> PROBLEM TO SOLVE:
Return only that part of the material below which starts with the line containing "Image resolution: width=127, height=2576." and goes on through the line containing "Геокруг (107, 2538)", restated exactly.

> INPUT DATA:
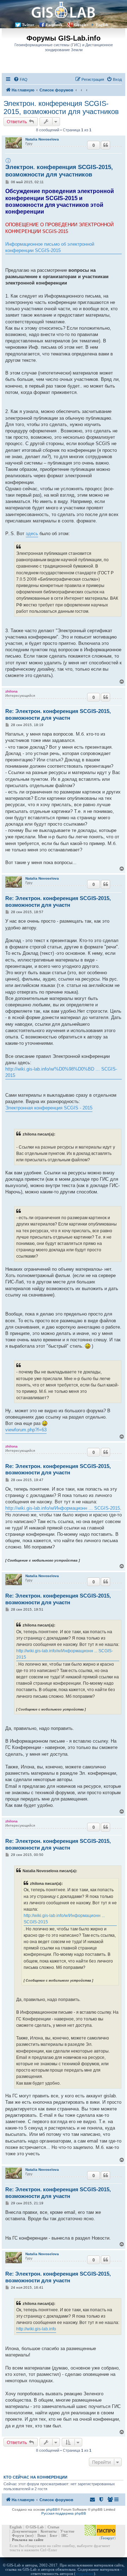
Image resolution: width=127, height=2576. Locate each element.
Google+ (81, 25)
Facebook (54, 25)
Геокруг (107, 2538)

* * *

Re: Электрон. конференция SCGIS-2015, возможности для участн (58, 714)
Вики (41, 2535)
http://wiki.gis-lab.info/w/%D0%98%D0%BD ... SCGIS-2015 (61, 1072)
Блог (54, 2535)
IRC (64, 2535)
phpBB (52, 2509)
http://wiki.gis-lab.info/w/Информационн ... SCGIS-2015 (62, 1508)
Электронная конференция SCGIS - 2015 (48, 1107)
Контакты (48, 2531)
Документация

> REPLY:
Image resolution: width=127, height=2576. Locate each element.
Google+ (81, 25)
Facebook (54, 25)
Геокруг (107, 2538)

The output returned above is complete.